以下の記録すべてで「webpages」を「web pages」に置き換え、そのほかは一切変えずに書き直すこと。
------
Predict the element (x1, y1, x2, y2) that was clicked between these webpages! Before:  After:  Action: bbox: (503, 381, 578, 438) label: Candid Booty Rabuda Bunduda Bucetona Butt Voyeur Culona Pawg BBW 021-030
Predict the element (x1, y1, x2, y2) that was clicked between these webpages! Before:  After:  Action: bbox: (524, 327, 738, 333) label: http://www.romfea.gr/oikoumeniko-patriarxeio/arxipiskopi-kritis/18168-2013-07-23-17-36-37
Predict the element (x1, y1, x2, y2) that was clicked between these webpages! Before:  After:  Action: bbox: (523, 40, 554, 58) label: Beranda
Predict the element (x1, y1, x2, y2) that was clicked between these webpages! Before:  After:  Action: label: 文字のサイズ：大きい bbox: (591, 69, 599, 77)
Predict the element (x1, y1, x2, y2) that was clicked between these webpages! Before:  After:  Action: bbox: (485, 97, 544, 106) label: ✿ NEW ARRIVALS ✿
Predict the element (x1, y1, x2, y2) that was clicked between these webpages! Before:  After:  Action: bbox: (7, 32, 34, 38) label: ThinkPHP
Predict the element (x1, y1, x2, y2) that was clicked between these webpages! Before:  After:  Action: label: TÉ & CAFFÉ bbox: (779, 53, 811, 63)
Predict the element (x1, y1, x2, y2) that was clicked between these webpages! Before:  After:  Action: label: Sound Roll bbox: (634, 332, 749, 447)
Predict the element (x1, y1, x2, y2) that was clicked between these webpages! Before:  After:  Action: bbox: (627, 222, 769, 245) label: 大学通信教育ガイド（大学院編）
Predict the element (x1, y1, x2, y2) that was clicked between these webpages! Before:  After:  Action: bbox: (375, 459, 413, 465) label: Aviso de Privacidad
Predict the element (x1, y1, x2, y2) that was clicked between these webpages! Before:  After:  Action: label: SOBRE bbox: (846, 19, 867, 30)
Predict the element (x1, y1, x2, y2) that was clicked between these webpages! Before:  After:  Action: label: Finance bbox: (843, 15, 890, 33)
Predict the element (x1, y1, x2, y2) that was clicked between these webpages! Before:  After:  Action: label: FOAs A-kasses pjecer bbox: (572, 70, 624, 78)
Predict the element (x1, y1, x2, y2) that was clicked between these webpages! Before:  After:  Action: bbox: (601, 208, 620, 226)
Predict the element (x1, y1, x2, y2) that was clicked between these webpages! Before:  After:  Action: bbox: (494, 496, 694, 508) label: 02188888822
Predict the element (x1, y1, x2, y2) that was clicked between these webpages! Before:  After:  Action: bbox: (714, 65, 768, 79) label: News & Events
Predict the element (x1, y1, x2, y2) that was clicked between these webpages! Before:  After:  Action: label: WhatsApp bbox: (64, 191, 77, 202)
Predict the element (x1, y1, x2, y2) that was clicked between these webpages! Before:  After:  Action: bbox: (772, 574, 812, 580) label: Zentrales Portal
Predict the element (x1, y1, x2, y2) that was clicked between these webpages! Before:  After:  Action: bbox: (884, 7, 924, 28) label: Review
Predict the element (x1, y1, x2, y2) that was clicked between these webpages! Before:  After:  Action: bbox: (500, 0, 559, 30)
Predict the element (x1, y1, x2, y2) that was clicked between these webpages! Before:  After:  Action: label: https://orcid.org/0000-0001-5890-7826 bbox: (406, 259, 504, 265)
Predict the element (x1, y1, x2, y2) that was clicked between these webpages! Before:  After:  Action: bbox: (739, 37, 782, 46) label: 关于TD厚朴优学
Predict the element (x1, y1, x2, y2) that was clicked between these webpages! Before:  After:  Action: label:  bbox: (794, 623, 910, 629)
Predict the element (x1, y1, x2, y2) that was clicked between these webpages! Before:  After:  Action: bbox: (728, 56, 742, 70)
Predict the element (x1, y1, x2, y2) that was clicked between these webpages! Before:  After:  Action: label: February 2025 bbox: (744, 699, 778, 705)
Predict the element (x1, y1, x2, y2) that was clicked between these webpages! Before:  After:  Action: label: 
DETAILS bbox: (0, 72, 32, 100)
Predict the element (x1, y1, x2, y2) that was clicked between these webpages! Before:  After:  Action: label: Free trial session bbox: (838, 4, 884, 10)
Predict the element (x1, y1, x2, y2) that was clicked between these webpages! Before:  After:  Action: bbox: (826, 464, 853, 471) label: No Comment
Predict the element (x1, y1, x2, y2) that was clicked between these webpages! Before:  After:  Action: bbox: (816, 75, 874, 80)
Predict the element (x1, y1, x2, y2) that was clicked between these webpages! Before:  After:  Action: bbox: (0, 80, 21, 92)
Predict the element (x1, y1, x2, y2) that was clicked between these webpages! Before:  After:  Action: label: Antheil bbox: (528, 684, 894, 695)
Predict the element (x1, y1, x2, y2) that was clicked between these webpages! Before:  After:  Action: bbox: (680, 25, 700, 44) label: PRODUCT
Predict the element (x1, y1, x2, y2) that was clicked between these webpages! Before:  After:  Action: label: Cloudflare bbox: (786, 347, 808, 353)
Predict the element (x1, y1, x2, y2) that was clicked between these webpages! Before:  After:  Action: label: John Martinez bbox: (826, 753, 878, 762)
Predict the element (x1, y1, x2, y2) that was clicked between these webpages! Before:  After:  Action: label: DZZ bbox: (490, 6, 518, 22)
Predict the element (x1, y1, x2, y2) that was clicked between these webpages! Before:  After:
------
# 結果は以下
Predict the element (x1, y1, x2, y2) that was clicked between these web pages! Before:  After:  Action: bbox: (503, 381, 578, 438) label: Candid Booty Rabuda Bunduda Bucetona Butt Voyeur Culona Pawg BBW 021-030
Predict the element (x1, y1, x2, y2) that was clicked between these web pages! Before:  After:  Action: bbox: (524, 327, 738, 333) label: http://www.romfea.gr/oikoumeniko-patriarxeio/arxipiskopi-kritis/18168-2013-07-23-17-36-37
Predict the element (x1, y1, x2, y2) that was clicked between these web pages! Before:  After:  Action: bbox: (523, 40, 554, 58) label: Beranda
Predict the element (x1, y1, x2, y2) that was clicked between these web pages! Before:  After:  Action: label: 文字のサイズ：大きい bbox: (591, 69, 599, 77)
Predict the element (x1, y1, x2, y2) that was clicked between these web pages! Before:  After:  Action: bbox: (485, 97, 544, 106) label: ✿ NEW ARRIVALS ✿
Predict the element (x1, y1, x2, y2) that was clicked between these web pages! Before:  After:  Action: bbox: (7, 32, 34, 38) label: ThinkPHP
Predict the element (x1, y1, x2, y2) that was clicked between these web pages! Before:  After:  Action: label: TÉ & CAFFÉ bbox: (779, 53, 811, 63)
Predict the element (x1, y1, x2, y2) that was clicked between these web pages! Before:  After:  Action: label: Sound Roll bbox: (634, 332, 749, 447)
Predict the element (x1, y1, x2, y2) that was clicked between these web pages! Before:  After:  Action: bbox: (627, 222, 769, 245) label: 大学通信教育ガイド（大学院編）
Predict the element (x1, y1, x2, y2) that was clicked between these web pages! Before:  After:  Action: bbox: (375, 459, 413, 465) label: Aviso de Privacidad
Predict the element (x1, y1, x2, y2) that was clicked between these web pages! Before:  After:  Action: label: SOBRE bbox: (846, 19, 867, 30)
Predict the element (x1, y1, x2, y2) that was clicked between these web pages! Before:  After:  Action: label: Finance bbox: (843, 15, 890, 33)
Predict the element (x1, y1, x2, y2) that was clicked between these web pages! Before:  After:  Action: label: FOAs A-kasses pjecer bbox: (572, 70, 624, 78)
Predict the element (x1, y1, x2, y2) that was clicked between these web pages! Before:  After:  Action: bbox: (601, 208, 620, 226)
Predict the element (x1, y1, x2, y2) that was clicked between these web pages! Before:  After:  Action: bbox: (494, 496, 694, 508) label: 02188888822
Predict the element (x1, y1, x2, y2) that was clicked between these web pages! Before:  After:  Action: bbox: (714, 65, 768, 79) label: News & Events
Predict the element (x1, y1, x2, y2) that was clicked between these web pages! Before:  After:  Action: label: WhatsApp bbox: (64, 191, 77, 202)
Predict the element (x1, y1, x2, y2) that was clicked between these web pages! Before:  After:  Action: bbox: (772, 574, 812, 580) label: Zentrales Portal
Predict the element (x1, y1, x2, y2) that was clicked between these web pages! Before:  After:  Action: bbox: (884, 7, 924, 28) label: Review
Predict the element (x1, y1, x2, y2) that was clicked between these web pages! Before:  After:  Action: bbox: (500, 0, 559, 30)
Predict the element (x1, y1, x2, y2) that was clicked between these web pages! Before:  After:  Action: label: https://orcid.org/0000-0001-5890-7826 bbox: (406, 259, 504, 265)
Predict the element (x1, y1, x2, y2) that was clicked between these web pages! Before:  After:  Action: bbox: (739, 37, 782, 46) label: 关于TD厚朴优学
Predict the element (x1, y1, x2, y2) that was clicked between these web pages! Before:  After:  Action: label:  bbox: (794, 623, 910, 629)
Predict the element (x1, y1, x2, y2) that was clicked between these web pages! Before:  After:  Action: bbox: (728, 56, 742, 70)
Predict the element (x1, y1, x2, y2) that was clicked between these web pages! Before:  After:  Action: label: February 2025 bbox: (744, 699, 778, 705)
Predict the element (x1, y1, x2, y2) that was clicked between these web pages! Before:  After:  Action: label: 
DETAILS bbox: (0, 72, 32, 100)
Predict the element (x1, y1, x2, y2) that was clicked between these web pages! Before:  After:  Action: label: Free trial session bbox: (838, 4, 884, 10)
Predict the element (x1, y1, x2, y2) that was clicked between these web pages! Before:  After:  Action: bbox: (826, 464, 853, 471) label: No Comment
Predict the element (x1, y1, x2, y2) that was clicked between these web pages! Before:  After:  Action: bbox: (816, 75, 874, 80)
Predict the element (x1, y1, x2, y2) that was clicked between these web pages! Before:  After:  Action: bbox: (0, 80, 21, 92)
Predict the element (x1, y1, x2, y2) that was clicked between these web pages! Before:  After:  Action: label: Antheil bbox: (528, 684, 894, 695)
Predict the element (x1, y1, x2, y2) that was clicked between these web pages! Before:  After:  Action: bbox: (680, 25, 700, 44) label: PRODUCT
Predict the element (x1, y1, x2, y2) that was clicked between these web pages! Before:  After:  Action: label: Cloudflare bbox: (786, 347, 808, 353)
Predict the element (x1, y1, x2, y2) that was clicked between these web pages! Before:  After:  Action: label: John Martinez bbox: (826, 753, 878, 762)
Predict the element (x1, y1, x2, y2) that was clicked between these web pages! Before:  After:  Action: label: DZZ bbox: (490, 6, 518, 22)
Predict the element (x1, y1, x2, y2) that was clicked between these web pages! Before:  After:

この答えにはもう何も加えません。